In 2006, we lived in Lyon in a 17th century apartment, just up Montée de Chemin Neuf about 300m from the old town, Vieux Lyon, with its cobbled narrow streets, subterranean traboules and gastronomic restaurants. I was on the first sabbatical I had ever taken in more than 25 years as an academic. I had a desk at the WHO’s International Agency for Research in Cancer and wrote a textbook on public health advocacy across 8 months of one of the best years of my life.

We became great friends with some neighbours, Claire-Marie and Phillipe. Two years after returning home, we returned to Europe on a holiday and decided to fly first to Lyon and spend time with them again.

We decided to take them a really good Australian wine. I bought a Penfolds St Henri. I fretted about it being smashed in the stowed luggage, even if packed in rolls of clothing in the centre of the suitcase. So I packed in it in my hand luggage.

The luggage scanning camera picked it up as we went through customs, just after immigration and of course it was confiscated. In the excitement of the departure, I’d totally forgotten about the liquids ban. “Are you some kind of moron, Simon?” Trish said to me loudly as the uniformed customs man placed it in the box where all the confiscated perfumes, cosmetics, and nail files so often used by terrorists to hijack aircraft were stored for destruction each day. I had visions of the loud guffawing in the customs officers’ staff room and  scissors-paper-rock rounds being played to find which one would take my bottle home.

“Well, you idiot, we’re now going to have to buy a replacement in the duty-free area here and so pay all that money all over again” my sanctimonious wife delighted in telling me. “And don’t think you’re going to get away with buying something cheap. I know you!”

So, a second St Henri in hand, ensconced in its sealed thick plastic see-through duty-free bag, we set off for Frankfurt, where we’d change planes for the flight south to Lyon–Saint Exupéry Airport airport.

At Frankfurt we had to collect our stowed bags and go through customs to board the internal EU flight to Lyon. So of course, with my luck, the second St. Henri was confiscated again.

My empathic wife this time unloaded audibly and unmercifully “Don’t you ever think anything through? I can’t believe your stupidity!” I gently reminded her that it was she who had insisted I buy the new bottle at Sydney. “So aren’t you the one who travels all the time for work? Didn’t you stop for a second and think that this might happen?” she continued.

Never her fault.

“We just can’t arrive bare-handed. You’re just going to have to buy them another bottle. And DO NOT be mean – get them something really good.” I knew I had to do this. Third time lucky.

But of course, the world famous Australian wine section in Frankfurt’s duty-free section was nowhere to be found. If I wanted a French grand cru or an Italian Brunello, there were row upon row to choose from. But I couldn’t take coal to Newcastle, so settled on an aged litre of single malt, which almost melted my credit card.

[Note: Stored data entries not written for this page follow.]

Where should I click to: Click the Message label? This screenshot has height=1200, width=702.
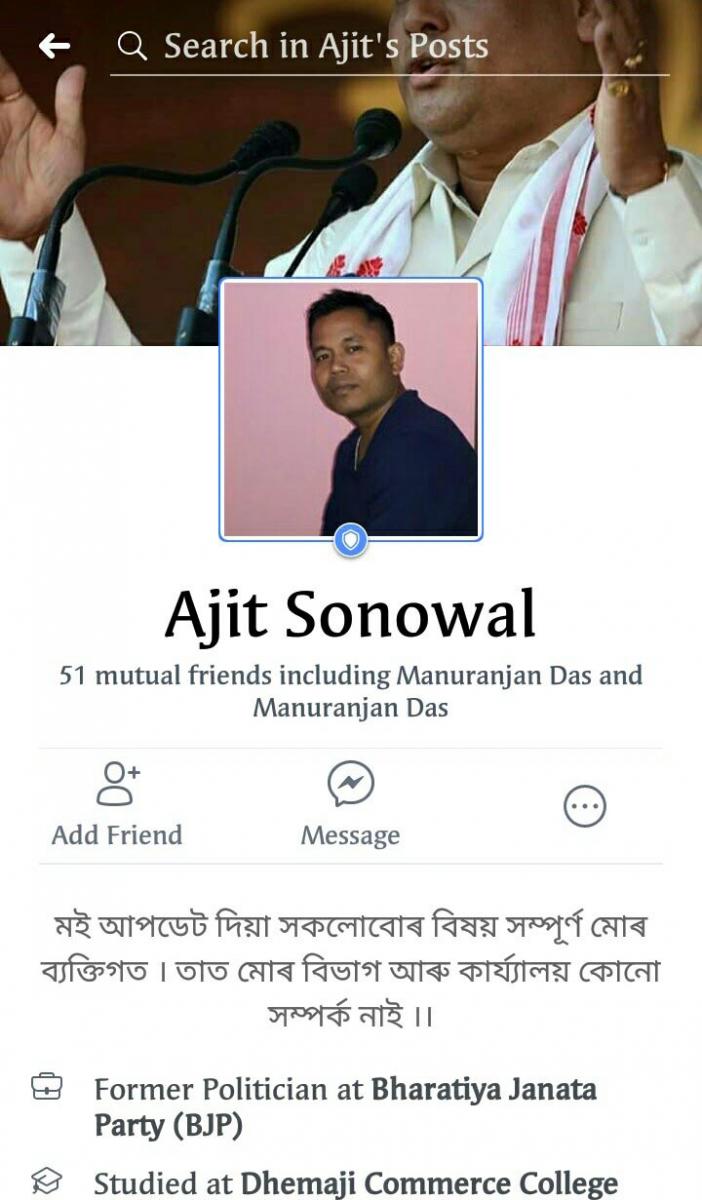pos(351,835)
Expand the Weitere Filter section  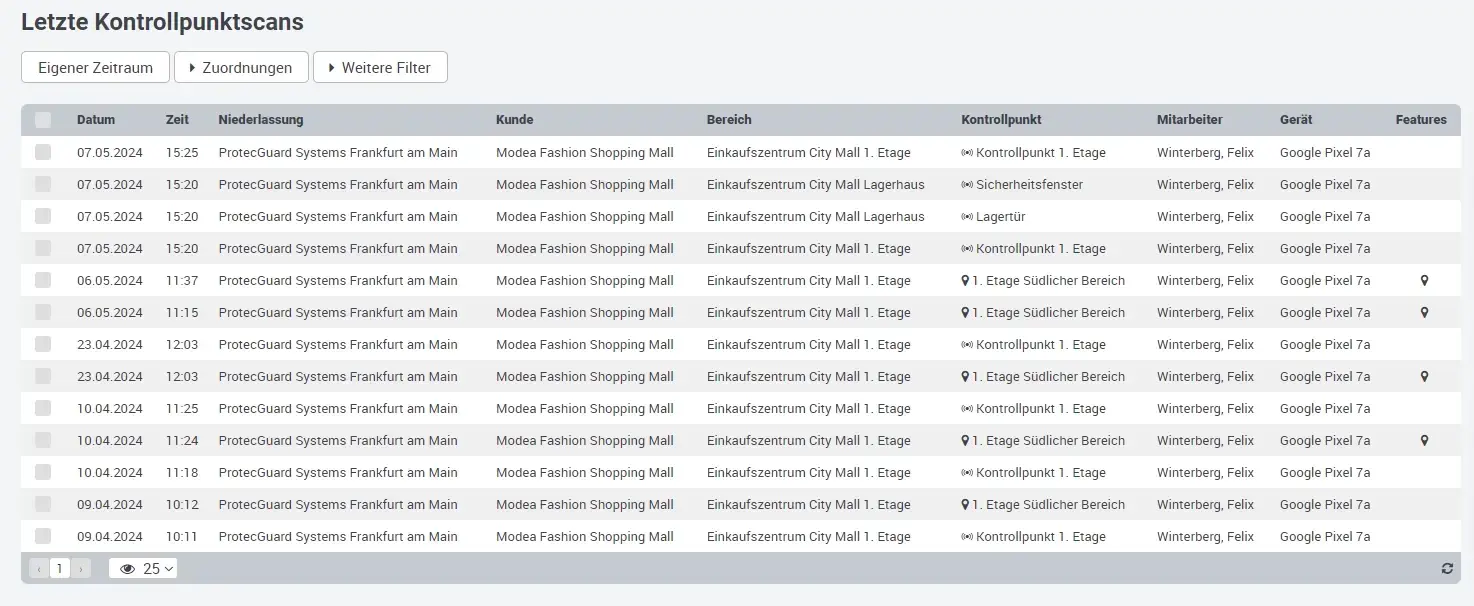(x=380, y=68)

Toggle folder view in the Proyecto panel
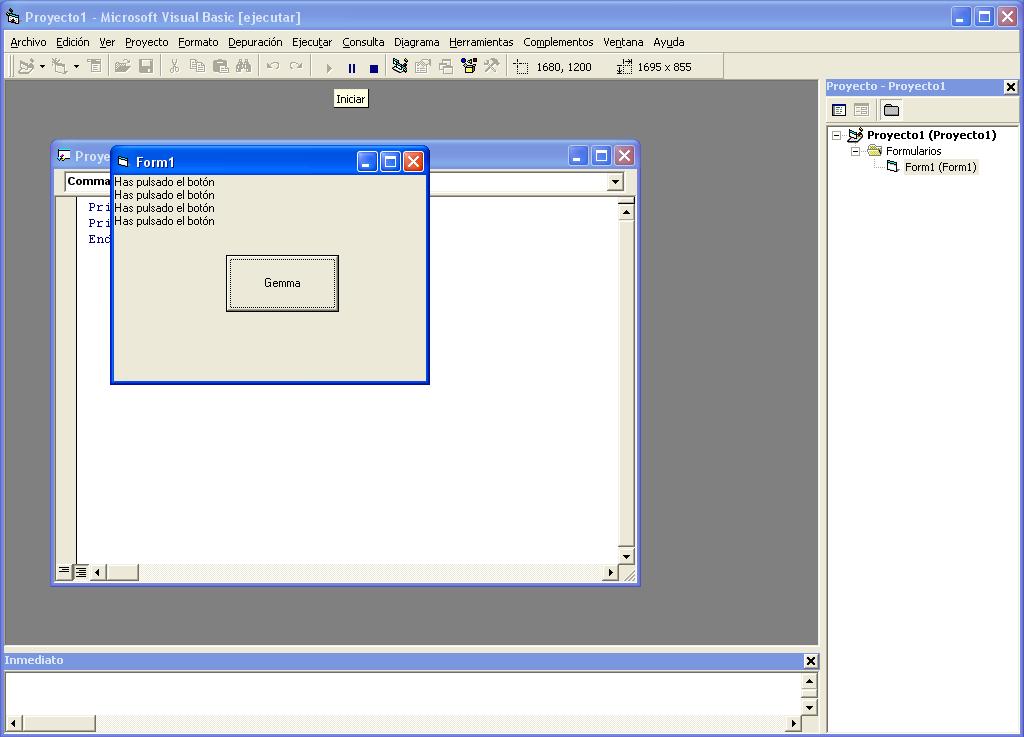(891, 109)
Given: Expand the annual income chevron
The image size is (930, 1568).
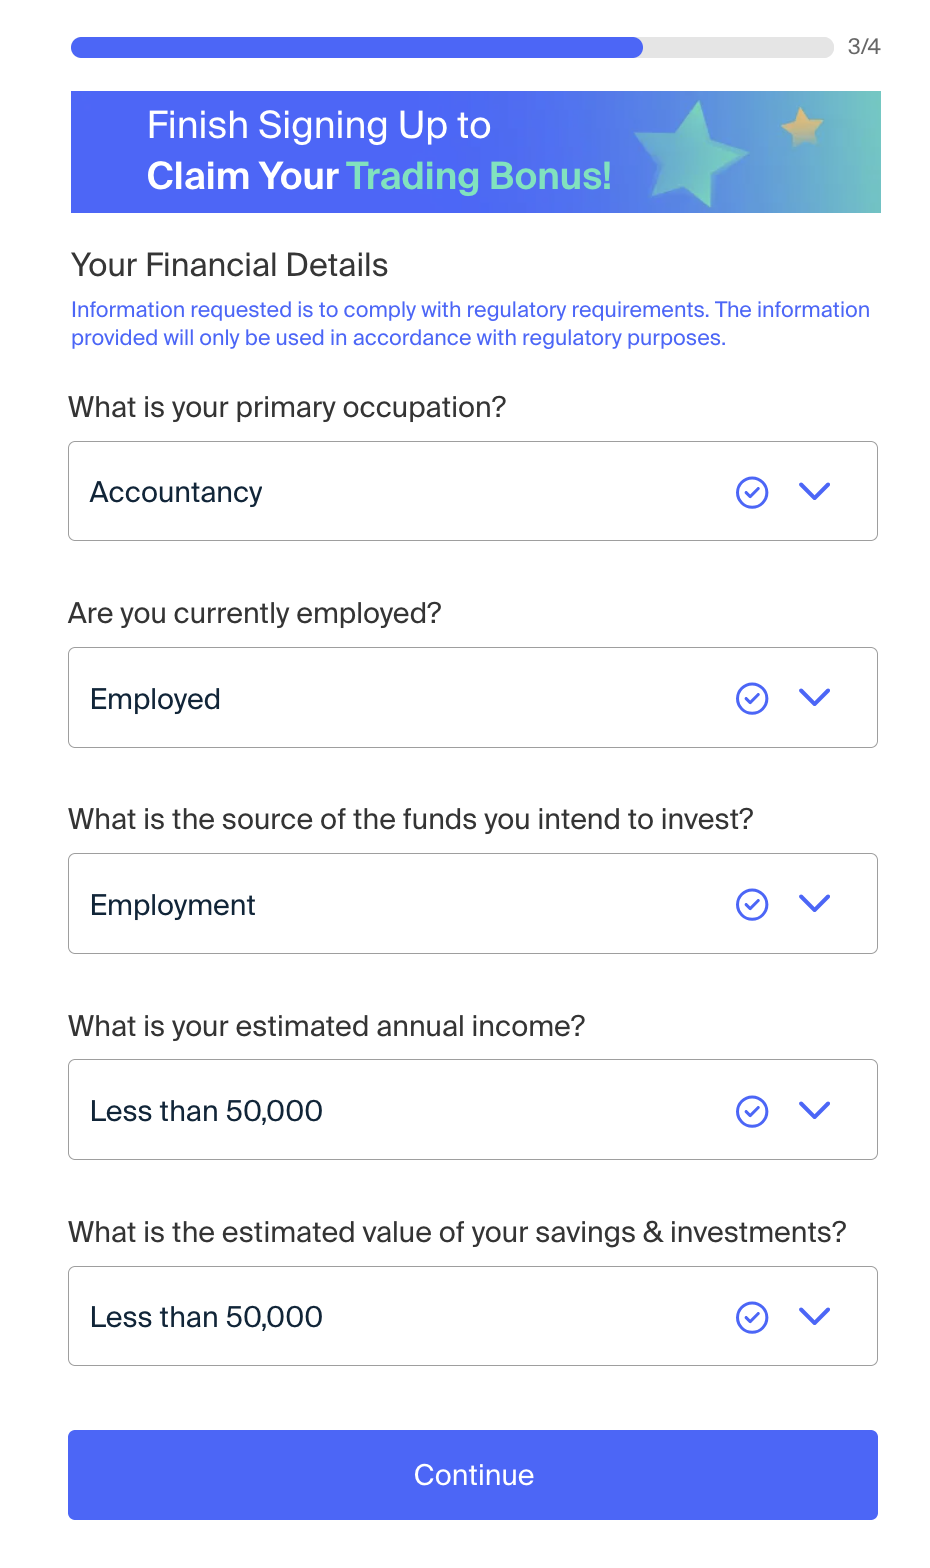Looking at the screenshot, I should 815,1110.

So we made our way toward the gate to board our flight to Lyon. Not 20 metres from the duty-free cash register, the bag holding the whiskey split and with an almighty crash, Scotland’s finest pooled all over the hard tiled floor. I took the sodden split bag back to the cash register protesting the bag I had been given and wanting a refund. There was talk about me waiting for the duty manager to get back from some far flung part of the airport to make a decision. But our flight was leaving in 20 minutes.

We flew to Lyon empty-handed. Claire-Marie and Phillipe laughed and laughed and said they didn’t ever really drink whiskey anyway. They opened some superb Condrieu and Haut Medoc.